Activity |
Within the listing below, show every line that contains the word "chevron".

Given records |
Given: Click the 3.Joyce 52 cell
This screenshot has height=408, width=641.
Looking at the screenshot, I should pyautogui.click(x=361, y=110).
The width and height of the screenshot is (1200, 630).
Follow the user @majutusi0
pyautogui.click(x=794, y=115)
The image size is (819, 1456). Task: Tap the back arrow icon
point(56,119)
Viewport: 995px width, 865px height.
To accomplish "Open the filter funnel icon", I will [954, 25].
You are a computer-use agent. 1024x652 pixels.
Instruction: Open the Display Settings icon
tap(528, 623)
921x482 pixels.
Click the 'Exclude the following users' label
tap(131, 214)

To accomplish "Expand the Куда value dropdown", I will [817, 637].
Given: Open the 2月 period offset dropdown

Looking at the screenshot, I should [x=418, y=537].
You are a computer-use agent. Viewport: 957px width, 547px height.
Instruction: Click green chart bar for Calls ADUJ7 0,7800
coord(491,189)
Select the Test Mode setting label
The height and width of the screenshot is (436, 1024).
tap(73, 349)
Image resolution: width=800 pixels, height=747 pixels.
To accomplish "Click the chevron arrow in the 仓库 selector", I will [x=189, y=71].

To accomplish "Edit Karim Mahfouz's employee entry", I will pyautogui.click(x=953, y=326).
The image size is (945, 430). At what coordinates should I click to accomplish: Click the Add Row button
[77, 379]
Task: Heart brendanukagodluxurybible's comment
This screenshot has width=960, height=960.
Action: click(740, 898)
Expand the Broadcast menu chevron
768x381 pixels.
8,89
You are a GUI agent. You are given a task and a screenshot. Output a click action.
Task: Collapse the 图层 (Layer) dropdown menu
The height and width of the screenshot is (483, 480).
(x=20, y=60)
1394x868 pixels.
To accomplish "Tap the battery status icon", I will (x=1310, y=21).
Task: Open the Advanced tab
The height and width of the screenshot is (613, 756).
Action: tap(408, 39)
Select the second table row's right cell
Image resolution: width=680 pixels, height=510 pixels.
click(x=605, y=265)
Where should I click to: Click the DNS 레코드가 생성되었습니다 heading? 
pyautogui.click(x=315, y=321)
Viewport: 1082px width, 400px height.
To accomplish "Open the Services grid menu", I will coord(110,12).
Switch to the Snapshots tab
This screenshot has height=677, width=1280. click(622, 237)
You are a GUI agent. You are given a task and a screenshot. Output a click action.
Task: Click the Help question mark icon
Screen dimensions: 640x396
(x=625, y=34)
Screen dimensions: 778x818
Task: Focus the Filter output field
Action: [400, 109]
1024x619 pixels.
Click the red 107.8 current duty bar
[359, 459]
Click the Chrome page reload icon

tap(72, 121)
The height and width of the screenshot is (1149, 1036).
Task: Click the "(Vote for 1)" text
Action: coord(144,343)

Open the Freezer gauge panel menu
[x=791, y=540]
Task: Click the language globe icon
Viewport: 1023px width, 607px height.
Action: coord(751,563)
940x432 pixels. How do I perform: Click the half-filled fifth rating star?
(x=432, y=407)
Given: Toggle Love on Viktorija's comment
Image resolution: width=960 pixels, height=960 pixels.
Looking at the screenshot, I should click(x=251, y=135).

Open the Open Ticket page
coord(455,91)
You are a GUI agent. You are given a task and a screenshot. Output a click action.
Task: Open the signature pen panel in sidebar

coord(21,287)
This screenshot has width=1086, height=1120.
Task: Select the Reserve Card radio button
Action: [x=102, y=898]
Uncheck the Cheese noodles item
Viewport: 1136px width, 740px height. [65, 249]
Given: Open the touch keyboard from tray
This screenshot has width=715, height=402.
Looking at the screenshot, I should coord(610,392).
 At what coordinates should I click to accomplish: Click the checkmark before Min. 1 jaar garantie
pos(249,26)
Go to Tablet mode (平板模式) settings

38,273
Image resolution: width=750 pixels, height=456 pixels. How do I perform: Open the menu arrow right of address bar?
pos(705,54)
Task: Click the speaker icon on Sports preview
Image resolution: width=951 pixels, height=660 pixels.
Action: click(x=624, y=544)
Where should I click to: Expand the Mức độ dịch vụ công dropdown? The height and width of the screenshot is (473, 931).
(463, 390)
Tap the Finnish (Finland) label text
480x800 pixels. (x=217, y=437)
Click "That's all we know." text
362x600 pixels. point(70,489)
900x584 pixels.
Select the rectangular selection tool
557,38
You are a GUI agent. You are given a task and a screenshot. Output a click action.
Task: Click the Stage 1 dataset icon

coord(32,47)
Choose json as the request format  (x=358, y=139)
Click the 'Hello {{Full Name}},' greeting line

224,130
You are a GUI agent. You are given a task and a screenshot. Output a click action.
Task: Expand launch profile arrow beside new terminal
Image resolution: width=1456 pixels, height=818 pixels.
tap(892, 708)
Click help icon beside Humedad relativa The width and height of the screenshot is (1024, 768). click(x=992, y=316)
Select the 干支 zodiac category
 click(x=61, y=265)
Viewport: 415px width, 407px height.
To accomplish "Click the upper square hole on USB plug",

Output for this task |
To accomplish "Click the chevron arrow in the 仓库 selector", I will [x=189, y=71].
Expand the Broadcast menu chevron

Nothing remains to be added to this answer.